It is now well known that, in excess, glucocorticoids can produce extreme emotional instability, ranging from euphoria to suicidal despondency (Hall 1980). Studies of patients with Cushing?s disease indicate that up to 20% could be termed psychotic. Depression is the most common manifestation and suicidal attempts are reported in approximately 10% of cases. Other psychological manifestations include irritability, insomnia, difficulty concentrating, paranoid delusions, hallucinations, and less often, excitement, anxiety, apathy, disorientation, loss of recent memory, and acute organic brain syndrome. Schizophrenic symptoms may also, but rarely, occur. With drug-induced Cushing?s syndrome, in contrast, the most common psychological effect is euphoria, although acute toxic psychosis can also occur.

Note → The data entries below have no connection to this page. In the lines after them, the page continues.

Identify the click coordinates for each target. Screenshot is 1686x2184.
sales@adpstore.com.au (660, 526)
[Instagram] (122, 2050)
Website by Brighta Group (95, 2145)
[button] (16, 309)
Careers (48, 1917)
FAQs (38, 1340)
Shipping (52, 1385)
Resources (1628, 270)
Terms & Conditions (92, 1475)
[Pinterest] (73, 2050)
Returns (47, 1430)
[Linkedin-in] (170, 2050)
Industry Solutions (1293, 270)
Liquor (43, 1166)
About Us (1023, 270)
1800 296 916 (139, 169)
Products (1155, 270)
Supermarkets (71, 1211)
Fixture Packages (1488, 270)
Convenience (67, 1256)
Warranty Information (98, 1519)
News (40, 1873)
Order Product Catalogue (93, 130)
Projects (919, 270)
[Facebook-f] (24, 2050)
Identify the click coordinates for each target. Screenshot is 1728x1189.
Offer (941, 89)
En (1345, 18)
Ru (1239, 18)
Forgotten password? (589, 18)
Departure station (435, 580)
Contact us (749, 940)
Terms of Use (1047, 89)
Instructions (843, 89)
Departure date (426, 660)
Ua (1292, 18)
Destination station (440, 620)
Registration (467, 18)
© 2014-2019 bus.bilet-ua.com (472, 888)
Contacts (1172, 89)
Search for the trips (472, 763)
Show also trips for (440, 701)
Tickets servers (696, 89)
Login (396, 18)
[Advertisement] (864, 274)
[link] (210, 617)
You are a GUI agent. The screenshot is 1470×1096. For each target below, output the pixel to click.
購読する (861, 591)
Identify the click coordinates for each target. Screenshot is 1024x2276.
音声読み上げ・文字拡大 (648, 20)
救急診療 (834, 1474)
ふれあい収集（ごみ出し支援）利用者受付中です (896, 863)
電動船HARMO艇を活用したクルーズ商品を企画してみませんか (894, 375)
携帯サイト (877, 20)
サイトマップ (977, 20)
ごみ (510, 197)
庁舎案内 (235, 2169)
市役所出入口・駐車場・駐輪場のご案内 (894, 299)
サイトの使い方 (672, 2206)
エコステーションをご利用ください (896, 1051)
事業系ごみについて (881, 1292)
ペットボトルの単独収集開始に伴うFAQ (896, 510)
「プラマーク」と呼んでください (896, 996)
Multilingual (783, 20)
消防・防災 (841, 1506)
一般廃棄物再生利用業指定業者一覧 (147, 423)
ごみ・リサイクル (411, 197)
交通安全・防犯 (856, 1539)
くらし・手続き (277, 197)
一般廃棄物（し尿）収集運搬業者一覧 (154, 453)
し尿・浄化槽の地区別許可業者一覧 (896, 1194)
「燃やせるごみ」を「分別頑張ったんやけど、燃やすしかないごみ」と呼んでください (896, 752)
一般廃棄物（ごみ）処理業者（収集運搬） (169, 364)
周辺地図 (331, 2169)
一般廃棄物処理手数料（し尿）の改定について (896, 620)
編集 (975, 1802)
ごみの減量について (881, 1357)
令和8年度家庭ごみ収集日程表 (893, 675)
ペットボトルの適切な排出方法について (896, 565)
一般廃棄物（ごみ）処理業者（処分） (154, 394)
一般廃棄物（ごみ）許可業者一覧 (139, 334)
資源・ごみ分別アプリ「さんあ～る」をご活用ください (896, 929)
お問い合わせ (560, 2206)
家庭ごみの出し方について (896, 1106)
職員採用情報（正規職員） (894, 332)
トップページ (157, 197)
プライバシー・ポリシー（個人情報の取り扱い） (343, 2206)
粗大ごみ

Mental disorders associated with corticosteroid administration have been documented since the early 1950s (Borman & Schmallenberg 1951; Brody 1952; Byyny 1976; Clark et al. 1952; Glasser 1953). Rome and Braceland (1952) commented that the occurrence of a certain small percentage of psychotic reactions as a compilation of the diseases for which various steroids are administered was to be expected. Train and Winkler (1962) reported a case of homicide involving a woman who had psychotic depression while on corticotrophin and killed her son. Reports continue with still another corticosteroid-related psychotic episode and attempted homicide in 1989 (d?Orban 1989).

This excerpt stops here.